Your output must be a faithful copy of the listing underneath.

→ The input

┌──

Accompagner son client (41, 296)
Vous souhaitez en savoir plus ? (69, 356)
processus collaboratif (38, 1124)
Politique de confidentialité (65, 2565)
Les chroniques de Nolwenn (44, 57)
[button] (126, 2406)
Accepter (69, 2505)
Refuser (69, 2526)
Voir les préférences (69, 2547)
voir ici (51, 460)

└──

→ Answer space
Accompagner son client (41, 296)
Vous souhaitez en savoir plus ? (69, 356)
processus collaboratif (38, 1124)
Politique de confidentialité (65, 2565)
Les chroniques de Nolwenn (44, 57)
[button] (126, 2406)
Accepter (69, 2505)
Refuser (69, 2526)
Voir les préférences (69, 2547)
voir ici (51, 460)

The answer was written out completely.